======== Extracted data ========
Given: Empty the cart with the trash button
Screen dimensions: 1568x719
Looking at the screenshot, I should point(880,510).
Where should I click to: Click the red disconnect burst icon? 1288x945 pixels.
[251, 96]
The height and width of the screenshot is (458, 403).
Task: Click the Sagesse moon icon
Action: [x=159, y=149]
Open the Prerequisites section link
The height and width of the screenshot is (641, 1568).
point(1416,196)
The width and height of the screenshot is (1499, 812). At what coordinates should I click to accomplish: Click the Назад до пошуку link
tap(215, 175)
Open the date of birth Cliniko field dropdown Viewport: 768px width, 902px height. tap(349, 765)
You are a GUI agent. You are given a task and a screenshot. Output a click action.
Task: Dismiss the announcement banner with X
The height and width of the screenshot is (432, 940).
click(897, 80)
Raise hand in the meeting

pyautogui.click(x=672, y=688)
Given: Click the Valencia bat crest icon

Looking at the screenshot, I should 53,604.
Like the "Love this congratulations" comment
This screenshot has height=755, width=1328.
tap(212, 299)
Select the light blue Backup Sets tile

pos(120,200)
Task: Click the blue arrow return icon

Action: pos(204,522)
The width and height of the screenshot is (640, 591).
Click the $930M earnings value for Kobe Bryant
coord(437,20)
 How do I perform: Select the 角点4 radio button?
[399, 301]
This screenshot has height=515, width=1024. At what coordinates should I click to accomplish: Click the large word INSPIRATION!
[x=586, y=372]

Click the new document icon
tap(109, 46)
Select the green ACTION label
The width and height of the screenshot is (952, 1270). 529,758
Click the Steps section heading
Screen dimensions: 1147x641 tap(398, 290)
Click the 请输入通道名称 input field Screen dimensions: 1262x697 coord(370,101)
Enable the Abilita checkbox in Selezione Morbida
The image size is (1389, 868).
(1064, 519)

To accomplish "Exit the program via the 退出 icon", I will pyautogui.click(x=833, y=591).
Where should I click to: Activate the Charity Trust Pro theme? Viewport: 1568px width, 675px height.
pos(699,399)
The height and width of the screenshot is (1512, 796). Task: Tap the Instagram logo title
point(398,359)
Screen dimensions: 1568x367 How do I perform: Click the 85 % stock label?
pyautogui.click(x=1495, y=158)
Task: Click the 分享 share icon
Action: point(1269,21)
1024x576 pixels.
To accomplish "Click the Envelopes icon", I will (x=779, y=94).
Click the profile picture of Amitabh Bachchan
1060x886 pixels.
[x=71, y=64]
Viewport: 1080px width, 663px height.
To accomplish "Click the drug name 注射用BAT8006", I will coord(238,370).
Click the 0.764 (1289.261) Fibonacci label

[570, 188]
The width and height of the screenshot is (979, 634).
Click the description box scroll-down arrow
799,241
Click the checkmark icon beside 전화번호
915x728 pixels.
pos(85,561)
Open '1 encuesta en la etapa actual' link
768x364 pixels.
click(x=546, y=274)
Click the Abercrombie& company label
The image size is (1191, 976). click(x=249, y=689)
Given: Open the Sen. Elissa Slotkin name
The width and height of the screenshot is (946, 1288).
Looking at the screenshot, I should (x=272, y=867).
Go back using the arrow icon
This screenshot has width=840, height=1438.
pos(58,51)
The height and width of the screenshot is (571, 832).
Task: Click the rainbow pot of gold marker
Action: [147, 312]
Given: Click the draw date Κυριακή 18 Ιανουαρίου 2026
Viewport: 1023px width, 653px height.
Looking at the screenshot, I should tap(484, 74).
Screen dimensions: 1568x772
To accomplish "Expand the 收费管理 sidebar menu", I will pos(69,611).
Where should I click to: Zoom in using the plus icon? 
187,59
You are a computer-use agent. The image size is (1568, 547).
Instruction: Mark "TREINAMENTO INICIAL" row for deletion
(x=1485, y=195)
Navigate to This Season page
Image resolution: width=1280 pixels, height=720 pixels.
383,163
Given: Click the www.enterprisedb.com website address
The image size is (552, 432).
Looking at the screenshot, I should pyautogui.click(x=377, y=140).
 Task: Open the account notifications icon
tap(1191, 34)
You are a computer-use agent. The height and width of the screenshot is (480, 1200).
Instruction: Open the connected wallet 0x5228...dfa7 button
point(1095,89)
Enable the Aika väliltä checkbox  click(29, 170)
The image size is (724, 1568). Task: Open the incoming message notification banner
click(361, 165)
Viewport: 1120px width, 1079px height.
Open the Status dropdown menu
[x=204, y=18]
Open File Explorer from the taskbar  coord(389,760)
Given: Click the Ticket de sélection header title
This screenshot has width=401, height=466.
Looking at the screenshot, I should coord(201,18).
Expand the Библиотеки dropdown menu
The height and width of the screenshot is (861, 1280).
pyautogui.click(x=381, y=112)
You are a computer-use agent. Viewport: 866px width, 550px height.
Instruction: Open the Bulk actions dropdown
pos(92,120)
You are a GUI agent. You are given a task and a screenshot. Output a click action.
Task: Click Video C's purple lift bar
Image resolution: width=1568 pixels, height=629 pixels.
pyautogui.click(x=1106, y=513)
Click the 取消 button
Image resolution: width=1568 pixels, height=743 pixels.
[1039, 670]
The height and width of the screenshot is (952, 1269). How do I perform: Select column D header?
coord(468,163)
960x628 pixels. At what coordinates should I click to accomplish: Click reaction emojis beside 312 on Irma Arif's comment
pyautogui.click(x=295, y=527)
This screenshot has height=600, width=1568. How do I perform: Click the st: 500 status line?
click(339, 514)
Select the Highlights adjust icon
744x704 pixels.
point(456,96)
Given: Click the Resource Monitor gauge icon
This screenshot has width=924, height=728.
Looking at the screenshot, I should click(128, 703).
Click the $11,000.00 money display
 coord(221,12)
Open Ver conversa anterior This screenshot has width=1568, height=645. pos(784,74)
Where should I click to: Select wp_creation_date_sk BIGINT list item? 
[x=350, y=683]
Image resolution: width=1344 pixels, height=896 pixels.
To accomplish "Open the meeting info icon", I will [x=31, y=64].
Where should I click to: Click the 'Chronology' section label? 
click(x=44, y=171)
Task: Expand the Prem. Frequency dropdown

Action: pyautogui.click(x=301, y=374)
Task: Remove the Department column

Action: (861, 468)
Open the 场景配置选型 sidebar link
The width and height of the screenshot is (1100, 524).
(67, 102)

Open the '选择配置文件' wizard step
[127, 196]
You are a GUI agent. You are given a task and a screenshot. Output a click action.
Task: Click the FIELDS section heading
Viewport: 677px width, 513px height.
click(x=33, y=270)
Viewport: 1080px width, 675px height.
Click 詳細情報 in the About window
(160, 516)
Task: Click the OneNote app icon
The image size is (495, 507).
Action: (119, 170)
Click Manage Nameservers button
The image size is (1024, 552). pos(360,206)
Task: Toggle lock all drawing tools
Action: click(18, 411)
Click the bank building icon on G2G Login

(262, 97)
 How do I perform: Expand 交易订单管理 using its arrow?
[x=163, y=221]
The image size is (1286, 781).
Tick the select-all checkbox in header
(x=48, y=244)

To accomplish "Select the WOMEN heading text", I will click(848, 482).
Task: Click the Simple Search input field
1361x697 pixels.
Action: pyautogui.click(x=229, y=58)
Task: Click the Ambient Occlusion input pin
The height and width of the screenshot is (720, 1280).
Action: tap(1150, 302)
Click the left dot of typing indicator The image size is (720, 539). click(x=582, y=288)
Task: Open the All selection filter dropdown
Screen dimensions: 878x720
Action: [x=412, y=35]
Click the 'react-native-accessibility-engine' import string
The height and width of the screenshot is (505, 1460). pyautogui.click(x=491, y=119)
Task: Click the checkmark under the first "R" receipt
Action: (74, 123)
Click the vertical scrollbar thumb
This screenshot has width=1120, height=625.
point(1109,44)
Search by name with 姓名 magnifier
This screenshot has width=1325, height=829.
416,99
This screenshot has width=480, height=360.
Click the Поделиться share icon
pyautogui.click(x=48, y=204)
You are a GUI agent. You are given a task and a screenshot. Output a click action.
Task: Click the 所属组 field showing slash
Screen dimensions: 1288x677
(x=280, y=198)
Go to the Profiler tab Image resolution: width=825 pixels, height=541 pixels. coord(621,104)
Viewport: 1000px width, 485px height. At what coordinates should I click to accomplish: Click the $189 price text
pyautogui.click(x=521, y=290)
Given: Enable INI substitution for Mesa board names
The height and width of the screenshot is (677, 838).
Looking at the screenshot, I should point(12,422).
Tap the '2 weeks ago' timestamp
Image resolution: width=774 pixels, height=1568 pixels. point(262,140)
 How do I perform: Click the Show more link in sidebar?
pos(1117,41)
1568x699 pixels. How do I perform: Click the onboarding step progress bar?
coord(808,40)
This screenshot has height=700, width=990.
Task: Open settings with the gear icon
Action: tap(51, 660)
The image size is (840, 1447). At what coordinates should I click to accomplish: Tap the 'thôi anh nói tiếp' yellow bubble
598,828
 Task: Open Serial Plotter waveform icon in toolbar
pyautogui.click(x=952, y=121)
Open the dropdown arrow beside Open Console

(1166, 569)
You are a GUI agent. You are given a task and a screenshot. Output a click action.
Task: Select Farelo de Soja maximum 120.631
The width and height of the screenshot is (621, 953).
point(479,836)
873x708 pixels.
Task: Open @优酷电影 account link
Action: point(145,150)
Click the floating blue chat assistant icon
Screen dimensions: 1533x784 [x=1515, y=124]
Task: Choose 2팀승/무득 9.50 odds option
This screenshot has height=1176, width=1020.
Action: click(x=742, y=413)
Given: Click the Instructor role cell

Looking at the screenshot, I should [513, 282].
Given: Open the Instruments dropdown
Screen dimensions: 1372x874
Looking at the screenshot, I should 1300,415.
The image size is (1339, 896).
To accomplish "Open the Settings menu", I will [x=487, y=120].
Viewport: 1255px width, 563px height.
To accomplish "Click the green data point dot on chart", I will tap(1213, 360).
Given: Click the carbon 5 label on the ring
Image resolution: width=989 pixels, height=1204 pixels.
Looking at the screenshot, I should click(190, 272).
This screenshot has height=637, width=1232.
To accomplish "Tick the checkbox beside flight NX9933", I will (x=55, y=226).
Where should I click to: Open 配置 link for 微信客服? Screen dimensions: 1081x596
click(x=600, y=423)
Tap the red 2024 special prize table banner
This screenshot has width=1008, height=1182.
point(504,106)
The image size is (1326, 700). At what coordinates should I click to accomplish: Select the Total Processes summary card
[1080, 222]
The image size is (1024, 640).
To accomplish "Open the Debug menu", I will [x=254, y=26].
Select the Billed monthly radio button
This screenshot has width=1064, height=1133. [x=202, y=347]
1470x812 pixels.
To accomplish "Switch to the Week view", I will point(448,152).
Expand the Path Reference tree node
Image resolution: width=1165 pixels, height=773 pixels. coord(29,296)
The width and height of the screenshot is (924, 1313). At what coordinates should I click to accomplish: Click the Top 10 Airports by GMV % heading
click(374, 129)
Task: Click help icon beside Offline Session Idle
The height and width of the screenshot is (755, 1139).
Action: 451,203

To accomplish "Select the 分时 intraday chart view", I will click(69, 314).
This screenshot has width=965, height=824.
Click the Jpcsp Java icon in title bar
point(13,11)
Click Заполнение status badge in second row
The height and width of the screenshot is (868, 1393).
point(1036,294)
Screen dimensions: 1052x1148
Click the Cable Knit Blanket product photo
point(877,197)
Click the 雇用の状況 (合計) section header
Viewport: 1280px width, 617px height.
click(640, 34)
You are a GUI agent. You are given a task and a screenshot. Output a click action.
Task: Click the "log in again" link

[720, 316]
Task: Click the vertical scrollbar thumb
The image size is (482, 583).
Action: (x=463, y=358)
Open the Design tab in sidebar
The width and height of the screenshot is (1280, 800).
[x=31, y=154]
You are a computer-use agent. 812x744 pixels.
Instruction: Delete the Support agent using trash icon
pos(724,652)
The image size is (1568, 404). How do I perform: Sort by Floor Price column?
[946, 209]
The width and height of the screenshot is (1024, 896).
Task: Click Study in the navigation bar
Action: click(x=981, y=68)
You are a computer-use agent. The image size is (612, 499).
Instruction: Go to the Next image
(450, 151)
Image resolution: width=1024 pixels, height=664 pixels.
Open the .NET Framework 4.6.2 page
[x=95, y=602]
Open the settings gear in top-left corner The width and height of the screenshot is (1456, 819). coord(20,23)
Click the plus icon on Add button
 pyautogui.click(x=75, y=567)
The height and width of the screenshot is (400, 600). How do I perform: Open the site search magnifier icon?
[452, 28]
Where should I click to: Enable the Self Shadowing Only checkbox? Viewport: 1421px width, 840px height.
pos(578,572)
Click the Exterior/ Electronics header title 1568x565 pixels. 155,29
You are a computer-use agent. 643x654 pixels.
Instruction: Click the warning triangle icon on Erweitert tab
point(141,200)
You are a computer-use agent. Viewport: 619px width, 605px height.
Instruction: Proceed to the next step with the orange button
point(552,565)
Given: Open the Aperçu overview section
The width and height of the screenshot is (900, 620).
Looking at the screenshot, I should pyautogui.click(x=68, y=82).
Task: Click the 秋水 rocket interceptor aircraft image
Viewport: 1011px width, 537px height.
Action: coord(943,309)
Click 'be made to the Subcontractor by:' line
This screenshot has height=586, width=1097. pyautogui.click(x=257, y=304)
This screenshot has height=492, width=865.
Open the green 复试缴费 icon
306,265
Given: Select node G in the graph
========
> _Try it_
Search the entries for "scrollbar" and show every line that has it.

> _Answer section_
Click the vertical scrollbar thumb
Task: Click the vertical scrollbar thumb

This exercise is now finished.